Btw, bzgl. Lance: Dem wird heute möglicherweise das Interview von Greg LeMond, das der in der Süddeutschen gegeben hat, schwer im Magen gelegen haben. Fuhr heute ja auch wieder spektakulär hinterher, mit über 4 Minuten Rückstand auf den Sieger. Cheesy
Das Interview ist widerlich und so ziemlich das schlechteste Stück Journalismus, das ich außerhalb der BILD-Zeitung je in Deutschland gelesen habe.
Ein paar Fakten vorne weg, es klingt in dem Interview ja schon an, aber nicht dass einer der Interviewer da näher drauf eingehen würde:
Greg LeMond hat sich im Jahre 2001, nach Armstrongs 3. Toursieg das erste Mal in der Öffentlichkeit negativ über Armstrong geäußert. Es ging damals in der Tat um den Doktor Ferrari. LeMond wurde aber in einem anderen Interview in amerikanischen Medien gefragt, ob sein Stolz nicht vielleicht auch etwas verletzt sei, da er nun nicht mehr der Amerikaner mit den meisten Toursiegen ist, sondern Armstrong mit ihm gleich gezogen ist und ein Ende von Armstrongs Siegesserie nicht absehbar war. Darauf antwortete LeMond, dass es für ihn nicht einfach ist das mitanzusehen, weil er durchaus auch noch ein paar weitere Toursiege in den Beinen gehabt hätte. Davon kann man nun halten, was man will, aber LeMond ist keineswegs ein unabhängiger Experte. Nachdem (nicht bevor!) Armstrong seine 3. Tour gewann, fing LeMond an, sich negativ über Armstrong zu äußern. Daraufhin hat LeMond tatsächlich alles verloren, besonders seine Marke, die nicht mehr bei Trek vertrieben wurde (der Grund ist aber auch ganz simpel derjenige, dass Trek das damalige Team US-Postal sponsorte. Armstrong persönlich hatte damals noch keinen Werbevertrag mit Trek, wie im Interview suggeriert wird, er fuhr für ein Team, das von Trek ausgerüstet wurde. Also da braucht LeMond sich nicht wundern, wenn er gegen das Aushängeschild eines Teams giftet und sich der Werbepartner dieses Teams dann von LeMond trennt).

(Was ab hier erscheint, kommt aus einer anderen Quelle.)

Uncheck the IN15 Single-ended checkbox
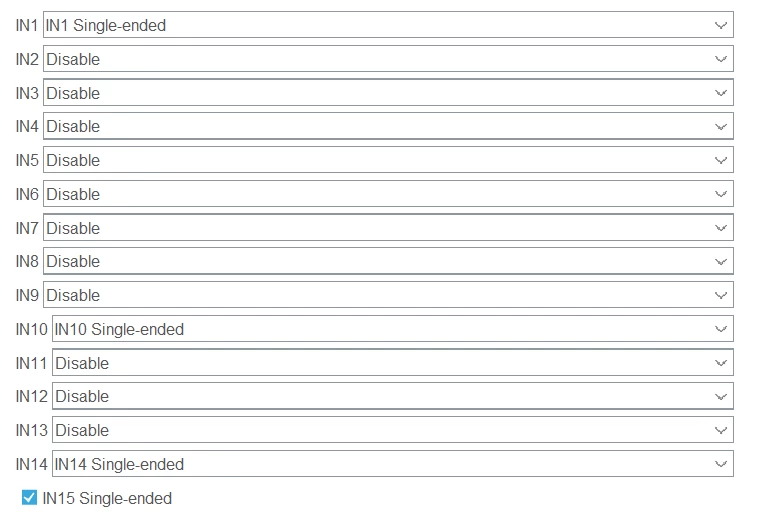The width and height of the screenshot is (762, 515). (x=29, y=498)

So, dann zu ein paar inhaltlichen Fehlern im Interview. Armstrong hat im Jahre 2005 nicht aufgehört, weil positive Dopingproben aufgetaucht sind. Er hat schon lange vor der Tour de France seinen Abschied angekündigt, diese "positiven Dopingproben" (die nicht nach wissenschaftlichen Maßstäben untersucht wurden, das mal nebenbei) sind kurz nach der Tour von der L'Equipe publiziert worden. Da war Armstrong schon im Ruhestand. Die wurden auch nicht einfach unter den Tisch fallen lassen, wie LeMond es mit Hilfe der peinlichen Interviewer suggeriert, sondern es gab ganz einfach keine B-Proben von diesen positiven Proben. Darüber hinaus waren einige Proben von einer Etappe negativ, bei der darauffolgenden Etappe waren sie positiv, bei der Etappe danach wieder negativ. Das ist unerklärlich für EPO und grenzt die Aussagekraft der Proben ein wenig ein. Jedenfalls konnte man Armstrong mit den Proben nicht belangen.

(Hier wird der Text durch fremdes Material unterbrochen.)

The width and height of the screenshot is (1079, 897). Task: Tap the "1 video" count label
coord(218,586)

Dann ist noch nicht klar, ob Armstrong diese Saison aufhört, wie es im Interview geschildert wird. Es wird lediglich seine letzte Tour sein, aber auch dies kündigte er schon eine Weile vor den ganzen "Enthüllungen" von Kollege Landis an.
Landis ist dann auch so ein Kaliber für sich. 2 Bücher hat er schon geschrieben, in denen er lang und breit erklärt, dass er unschuldig ist, er hat Hacker dafür bezahlt, sich in das Dopinglabor in Frankreich zu hacken, um Unterlagen zu klauen, er hat den Dopinglabormitarbeitern lang und breit erzählt, was für scheiße sie gebaut haben und wie unfähig sie seien, dass sie ihn damals positiv getestet haben...
Nun hat eben dieser Landis vor 3 Wochen das Ruder um 180° herumgerissen, nachdem sein Rennstall (RockRacing) Pleite gegangen ist. Auch davon natürlich kein Wort im Interview mit LeMond. Landis hat sich hoch verschuldet, man kann spekulieren, wieviel Geld er für seine "Enthüllungen" geboten bekommen hat, aber es wird ihm sicherlich geholfen haben.
Landis darf übrigens nicht nach Frankreich gehen, weil er dort per Haftbefehl gesucht wird.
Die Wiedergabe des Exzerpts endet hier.